There is a lot to love about spring: spring break, warmer weather, flowers (maybe not the allergies!), but most of all, the food!

Spring is one of the best times of year for fresh produce, mostly just because we’ve been missing it so badly all winter. Sweet green peas, asparagus, and strawberries start to find their ways to our markets and bellies. But there’s one thing we look forward to most of all, and that’s rhubarb.

Rhubarb is special, mostly because it can be hard to find. Unlike other seasonal vegetables, like berries or broccoli, rhubarb doesn’t typically live in our grocery stores all year round. It shows up suddenly around April, and then it’s gone almost as quickly as it came. When you see rhubarb, you need to snatch it up or else wait until next year.

What even is rhubarb? Rhubarb is technically a vegetable, though it’s usually cooked and treated like a fruit. It looks a bit like stalks of celery, except it’s bright pink (though sometimes it can be paler in color, and even green). Unlike celery, it’s sold by the stalk rather than the whole bunch, because that’s how it grows!

rhubarb plant

Rhubarb is very, very tart, which is why it’s often paired with sweeter fruits, like strawberries (like in this Strawberry Rhubarb Soup!). It’s crispy and crunchy, but it is almost always served cooked, alongside plenty of sugar to help balance its sourness. You may have heard that rhubarb is poisonous, but don’t worry—only the leaves are hazardous to eat. The rhubarb stalk is not just safe, but delicious.

To cook with rhubarb, you may choose to peel away some of the outside skin of the stalk, but you don’t always need to. Bigger, thicker stalks can be tough, and you can use your fingernail to loosen this skin and peel it right off. Otherwise, you can chop it and fold it into Rhubarb Mini-Muffin batter or scones, cook it into a pie filling, or simmer it with strawberries to make jam or a sweet and tart topping for vanilla bean ice cream.

Strawberries and rhubarb in syrup

Many people like to poach rhubarb, which means cooking it gently in a sweet syrup.

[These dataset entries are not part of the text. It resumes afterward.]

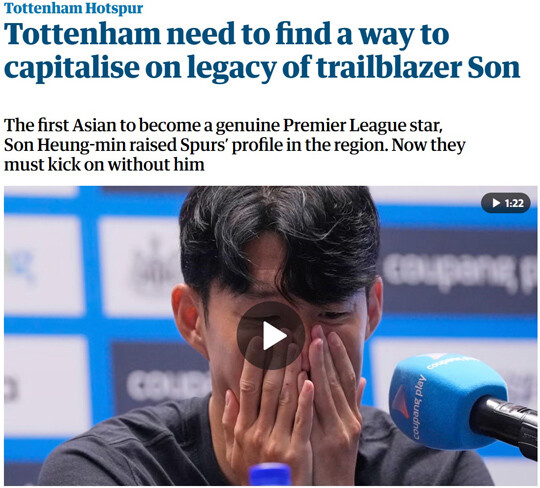
Task: Click the blurred Coupang sign on the right backdrop
Action: click(458, 270)
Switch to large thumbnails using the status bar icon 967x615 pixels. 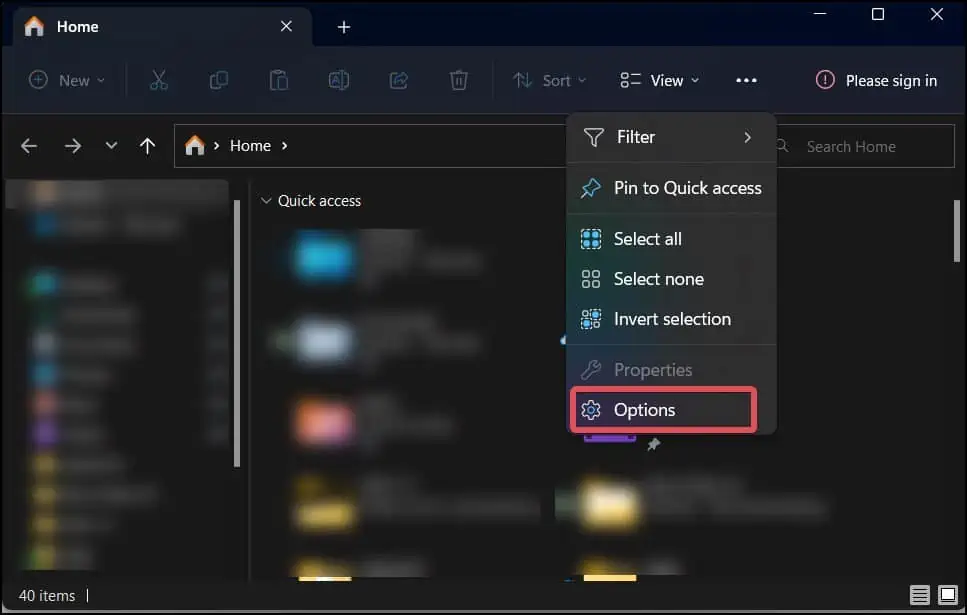pos(945,595)
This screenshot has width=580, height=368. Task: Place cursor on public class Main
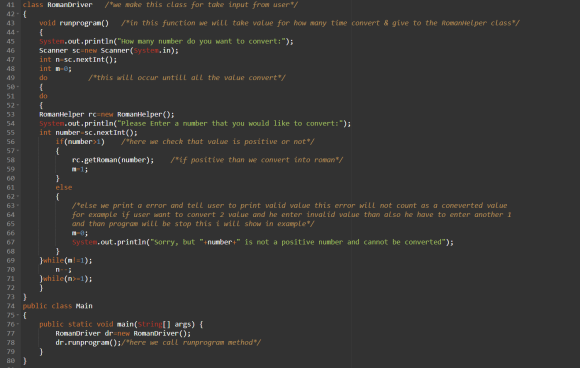(57, 306)
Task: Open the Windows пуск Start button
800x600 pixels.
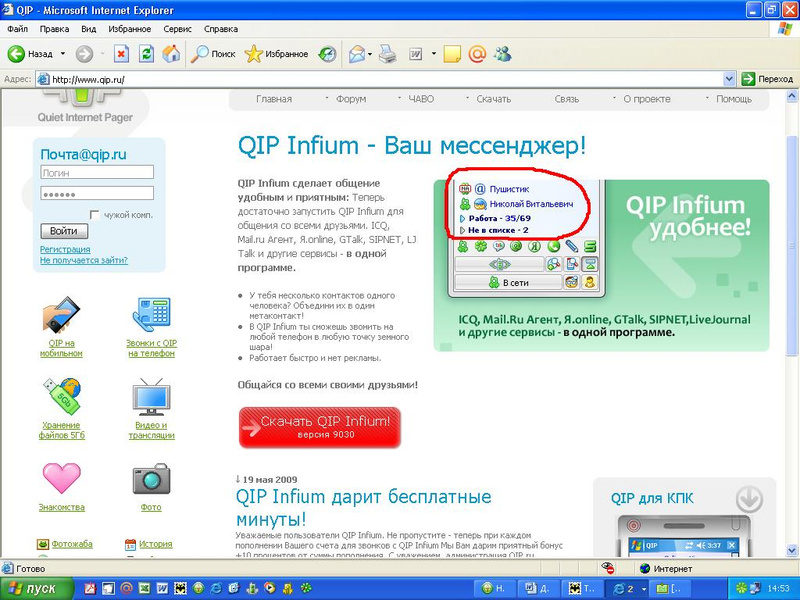Action: pos(37,589)
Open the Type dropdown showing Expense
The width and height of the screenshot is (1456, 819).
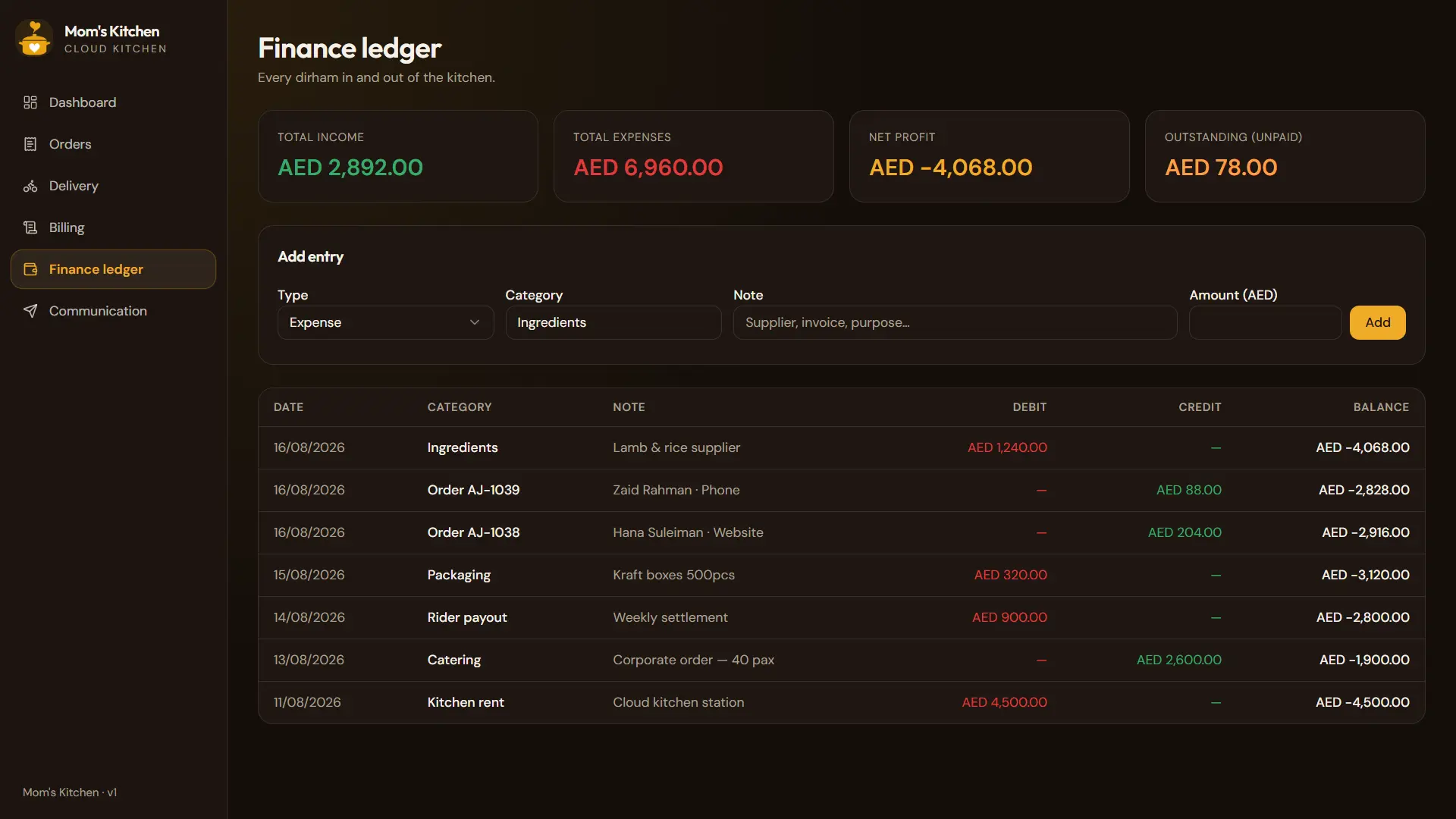pyautogui.click(x=385, y=322)
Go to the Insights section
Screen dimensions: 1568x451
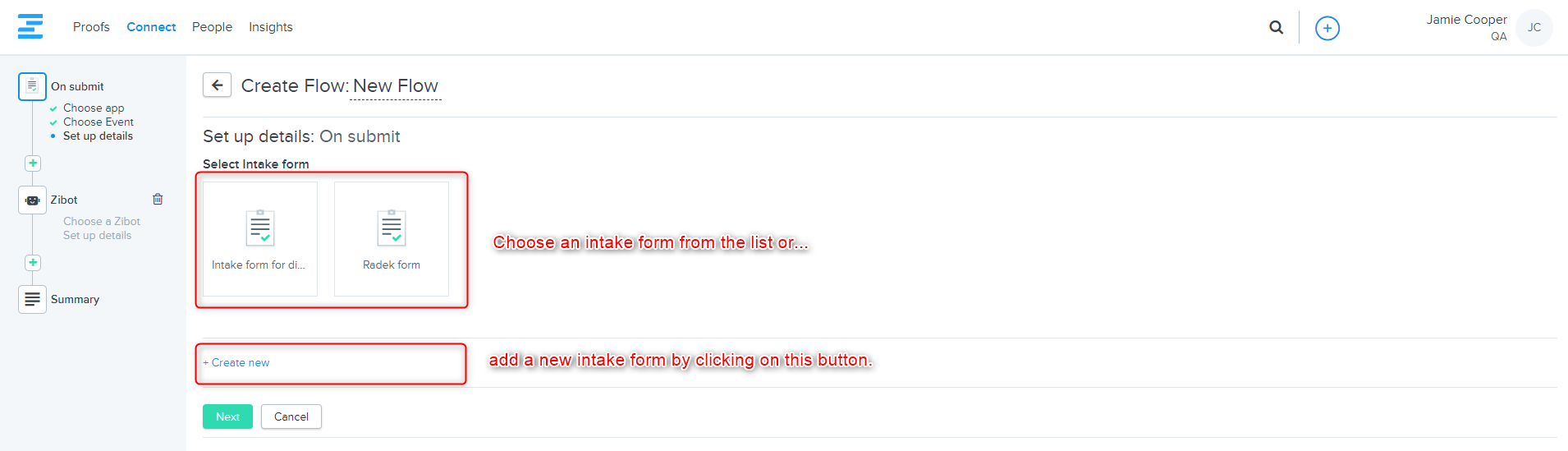pos(271,27)
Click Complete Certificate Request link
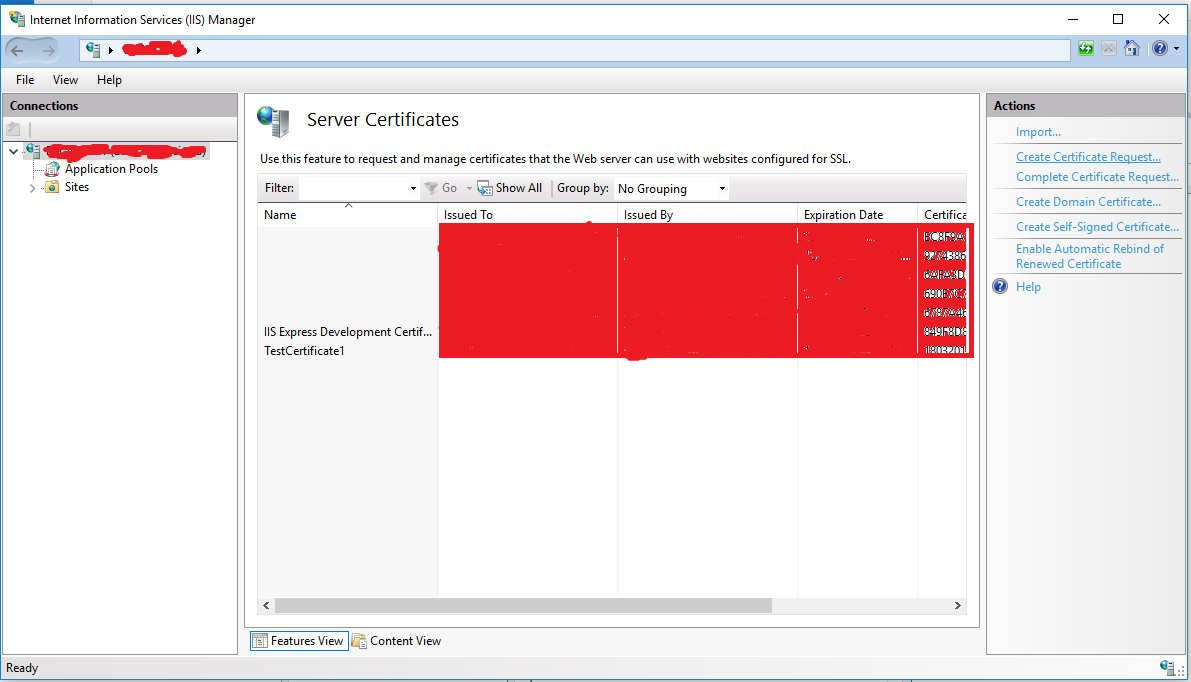 point(1097,177)
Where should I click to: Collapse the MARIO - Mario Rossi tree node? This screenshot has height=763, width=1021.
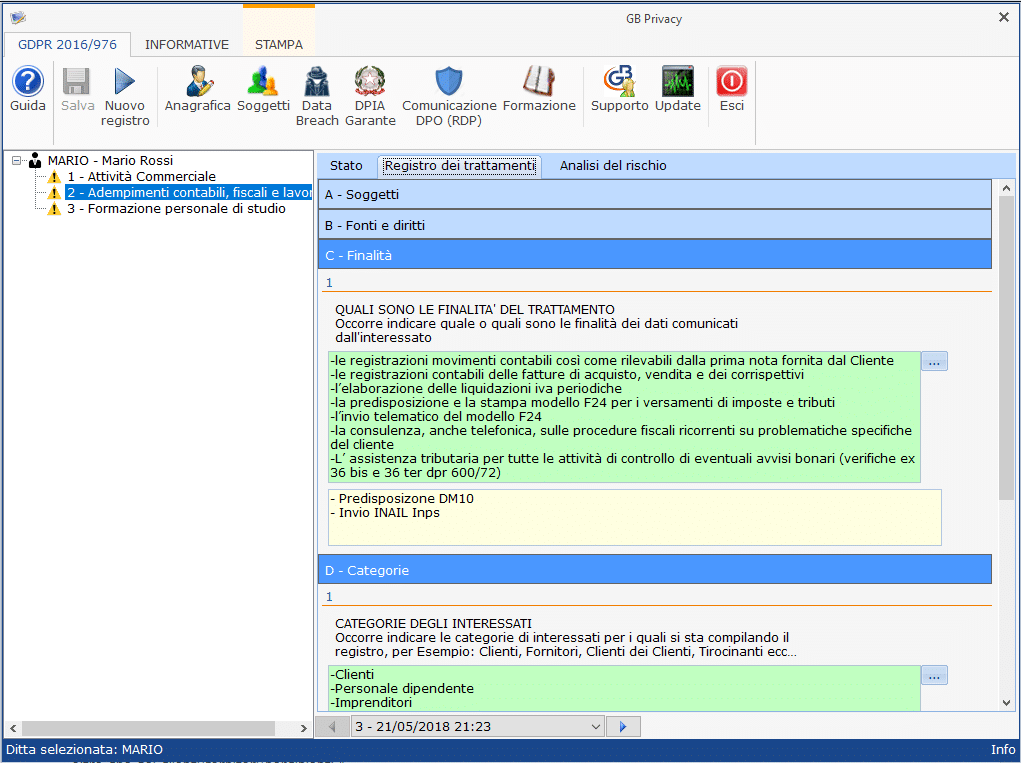click(18, 161)
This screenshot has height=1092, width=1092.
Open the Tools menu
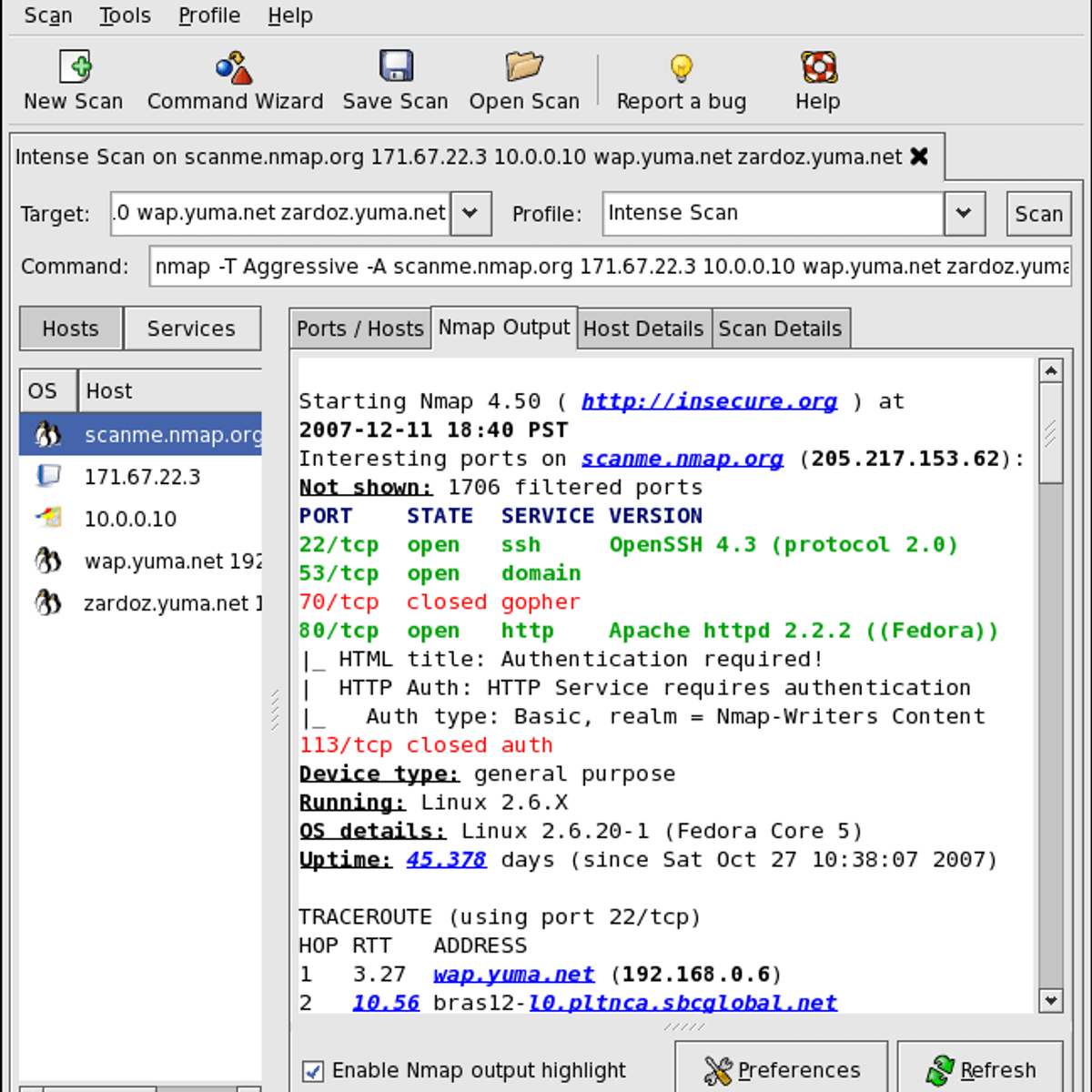125,15
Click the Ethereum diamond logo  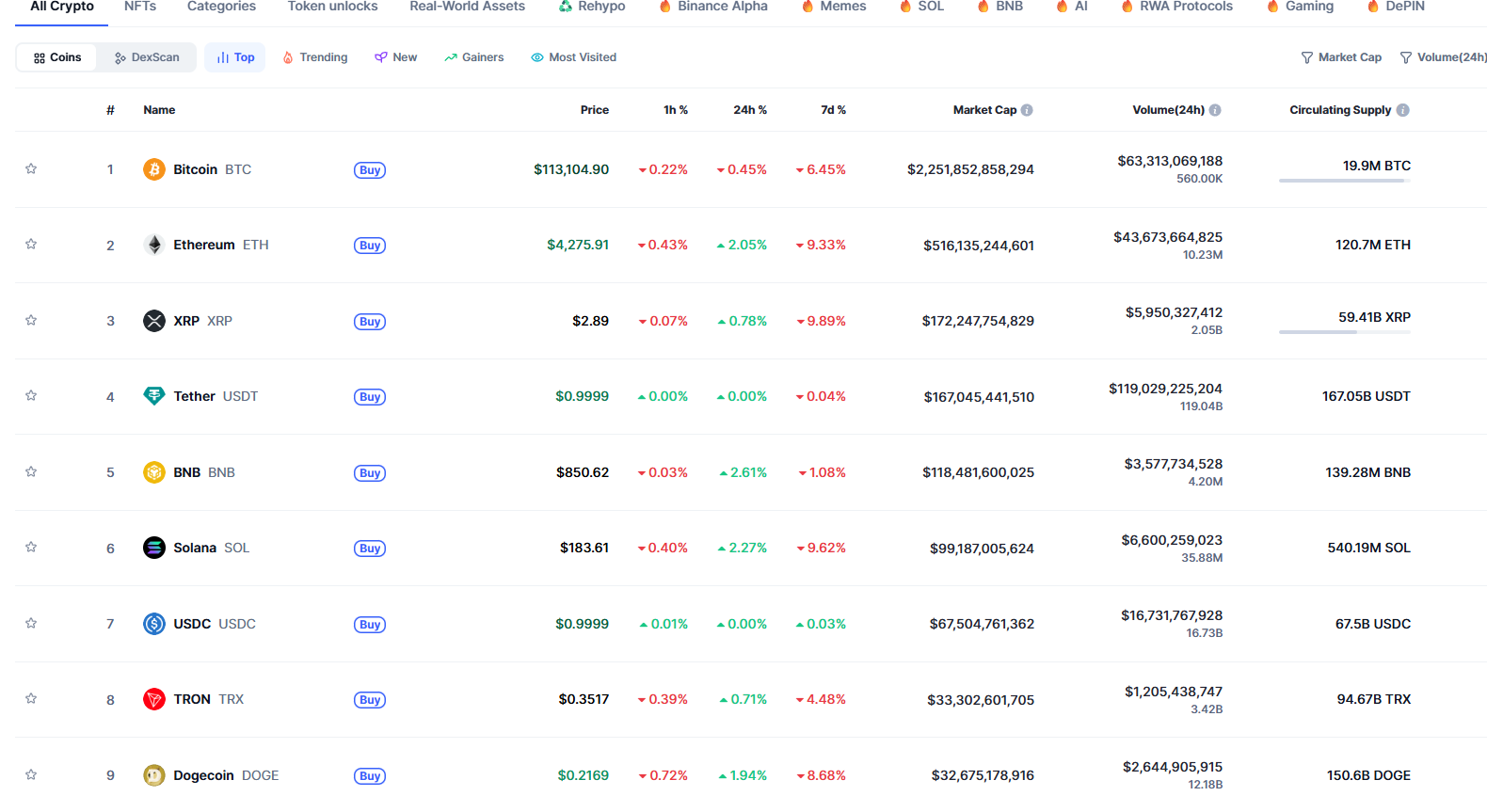click(154, 245)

You can flavor your syrup with ingredients like cardamom or ginger, and then use the cooked rhubarb in a tart, to serve alongside pudding, or eaten on its own with a dollop of whipped cream and a crispy cookie on the side.

If you learn to love rhubarb and are sad over its super-fast growing season, it’s easy to freeze and keep for later. Slice it, spread it on a cookie sheet, and pop it in the freezer. Once it’s frozen, transfer the pieces to a zip-top freezer bag, and pull it out when the winter blues come back around!